On 12.12.2010 13:05, Dr Stephen Henson wrote:
> It also makes sense to add a directive to make the OCSP timeout configurable.
> This can be done in the OCSP stapling code but not the OCSP code itself. The
> current default is (I think) the same as the http request timeout which is way
> too long in practice: if an OCSP responder doesn't respond in a few seconds it
> isn't likely to respond at all.
Agreed, attached is v2 of the patch. It adds an SSLOCSPResponderTimeout
directive, which defaults to 10 seconds. I also added the cfgMergeInt
statements in ssl_engine_config.c, which I forgot in v1 by mistake.
There are actually additional improvements I would like to see with the
OCSP (clientauth) checking - in particular, having a cache (possibly
reusing code from the stapling code)... but I was hoping that we could
get the proposed fixes in for 2.3.10, at least. Reviews and/or commits
are much appreciated - thanks!
Kaspar
Index: modules/ssl/ssl_private.h
===================================================================
--- modules/ssl/ssl_private.h (revision 1044771)
+++ modules/ssl/ssl_private.h (working copy)
@@ -179,6 +179,16 @@
#define DEFAULT_RENEG_BUFFER_SIZE (128 * 1024)
#endif
+/* Default for OCSP response validity */
+#ifndef OCSP_MAX_SKEW
+#define OCSP_MAX_SKEW (60 * 5)
+#endif
+
+/* Default timeout for OCSP queries */
+#ifndef OCSP_DEFAULT_TIMEOUT
+#define OCSP_DEFAULT_TIMEOUT 10
+#endif
+
/**
* Support for MM library
*/
@@ -516,6 +526,9 @@
BOOL ocsp_force_default; /* true if the default responder URL is
* used regardless of per-cert URL */
const char *ocsp_responder; /* default responder URL */
+ long ocsp_resptime_skew;
+ long ocsp_resp_maxage;
+ apr_interval_time_t ocsp_responder_timeout;
} modssl_ctx_t;
@@ -620,6 +633,9 @@
const char *ssl_cmd_SSLOCSPOverrideResponder(cmd_parms *cmd, void *dcfg, int
flag);
const char *ssl_cmd_SSLOCSPDefaultResponder(cmd_parms *cmd, void *dcfg, const
char *arg);
+const char *ssl_cmd_SSLOCSPResponseTimeSkew(cmd_parms *cmd, void *dcfg, const
char *arg);
+const char *ssl_cmd_SSLOCSPResponseMaxAge(cmd_parms *cmd, void *dcfg, const
char *arg);
+const char *ssl_cmd_SSLOCSPResponderTimeout(cmd_parms *cmd, void *dcfg, const
char *arg);
const char *ssl_cmd_SSLOCSPEnable(cmd_parms *cmd, void *dcfg, int flag);
const char *ssl_cmd_SSLFIPS(cmd_parms *cmd, void *dcfg, int flag);
Index: modules/ssl/mod_ssl.c
===================================================================
--- modules/ssl/mod_ssl.c (revision 1044771)

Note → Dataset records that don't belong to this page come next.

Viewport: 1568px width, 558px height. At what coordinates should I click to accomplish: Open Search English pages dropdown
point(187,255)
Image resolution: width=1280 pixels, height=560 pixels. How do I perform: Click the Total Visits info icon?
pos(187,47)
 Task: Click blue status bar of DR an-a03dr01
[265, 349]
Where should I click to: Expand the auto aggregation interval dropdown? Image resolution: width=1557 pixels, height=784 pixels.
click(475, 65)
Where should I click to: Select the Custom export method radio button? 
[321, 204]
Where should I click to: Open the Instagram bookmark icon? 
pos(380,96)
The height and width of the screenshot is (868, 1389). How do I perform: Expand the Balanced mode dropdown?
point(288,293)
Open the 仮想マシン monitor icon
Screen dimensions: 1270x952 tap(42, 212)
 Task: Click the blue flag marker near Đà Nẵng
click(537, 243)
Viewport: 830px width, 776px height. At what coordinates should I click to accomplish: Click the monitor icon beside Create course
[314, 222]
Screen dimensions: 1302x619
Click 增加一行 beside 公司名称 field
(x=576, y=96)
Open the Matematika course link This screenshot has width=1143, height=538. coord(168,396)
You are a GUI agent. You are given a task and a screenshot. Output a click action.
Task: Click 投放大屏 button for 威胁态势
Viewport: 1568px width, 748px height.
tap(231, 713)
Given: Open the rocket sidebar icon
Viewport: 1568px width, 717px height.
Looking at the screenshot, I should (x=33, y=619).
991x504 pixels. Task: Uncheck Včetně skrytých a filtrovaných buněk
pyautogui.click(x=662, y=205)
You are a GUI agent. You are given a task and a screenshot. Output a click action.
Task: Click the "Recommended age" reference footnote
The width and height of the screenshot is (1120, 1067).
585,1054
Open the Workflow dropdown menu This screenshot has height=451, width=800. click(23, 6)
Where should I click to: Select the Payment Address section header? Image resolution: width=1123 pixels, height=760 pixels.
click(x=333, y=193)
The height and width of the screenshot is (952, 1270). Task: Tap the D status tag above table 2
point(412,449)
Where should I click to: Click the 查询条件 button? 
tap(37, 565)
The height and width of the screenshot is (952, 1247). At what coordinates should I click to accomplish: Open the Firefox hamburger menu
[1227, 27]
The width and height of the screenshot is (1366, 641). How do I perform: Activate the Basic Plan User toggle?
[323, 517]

+++ modules/ssl/mod_ssl.c (working copy)
@@ -197,6 +197,12 @@
"URL of the default OCSP Responder")
SSL_CMD_SRV(OCSPOverrideResponder, FLAG,
"Force use of the default responder URL ('on', 'off')")
+ SSL_CMD_SRV(OCSPResponseTimeSkew, TAKE1,
+ "Maximum time difference in OCSP responses")
+ SSL_CMD_SRV(OCSPResponseMaxAge, TAKE1,
+ "Maximum age of OCSP responses")
+ SSL_CMD_SRV(OCSPResponderTimeout, TAKE1,
+ "OCSP responder query timeout")
#ifdef HAVE_OCSP_STAPLING
/*
Index: modules/ssl/ssl_engine_ocsp.c
===================================================================
--- modules/ssl/ssl_engine_ocsp.c (revision 1044771)
+++ modules/ssl/ssl_engine_ocsp.c (working copy)
@@ -141,10 +141,10 @@
request = create_request(ctx, cert, &certID, s, pool);
if (request) {
- /* Use default I/O timeout for the server. */
- response = modssl_dispatch_ocsp_request(ruri,
- mySrvFromConn(c)->timeout,
- request, c, pool);
+ apr_interval_time_t to = sc->server->ocsp_responder_timeout == UNSET ?
+ OCSP_DEFAULT_TIMEOUT :
+ sc->server->ocsp_responder_timeout;
+ response = modssl_dispatch_ocsp_request(ruri, to, request, c, pool);
}
if (!request || !response) {
@@ -205,15 +205,16 @@
rc = status;
}
- /* TODO: make these configurable. */
-#define MAX_SKEW (60)
-#define MAX_AGE (360)
-
/* Check whether the response is inside the defined validity
* period; otherwise fail. */
if (rc != V_OCSP_CERTSTATUS_UNKNOWN) {
- int vrc = OCSP_check_validity(thisup, nextup, MAX_SKEW, MAX_AGE);
-
+ long resptime_skew = sc->server->ocsp_resptime_skew == UNSET ?
+ OCSP_MAX_SKEW :
sc->server->ocsp_resptime_skew;
+ /* oscp_resp_maxage can be passed verbatim - UNSET (-1) means
+ * that responses can be of any age as long as nextup is in the
+ * future. */
+ int vrc = OCSP_check_validity(thisup, nextup, resptime_skew,
+ sc->server->ocsp_resp_maxage);
if (vrc != 1) {
ssl_log_ssl_error(SSLLOG_MARK, APLOG_ERR, s);
ssl_log_cxerror(SSLLOG_MARK, APLOG_ERR, 0, c, cert,
@@ -251,6 +252,12 @@
apr_pool_t *vpool;
int rv;
+ /* don't do OCSP checking for valid self-issued certs */
+ if (cert->valid && X509_check_issued(cert,cert) == X509_V_OK) {
+ X509_STORE_CTX_set_error(ctx, X509_V_OK);
+ return 1;
+ }
+
/* Create a temporary pool to constrain memory use (the passed-in
* pool may be e.g. a connection pool). */
apr_pool_create(&vpool, pool);
Index: modules/ssl/ssl_engine_config.c
===================================================================
--- modules/ssl/ssl_engine_config.c (revision 1044771)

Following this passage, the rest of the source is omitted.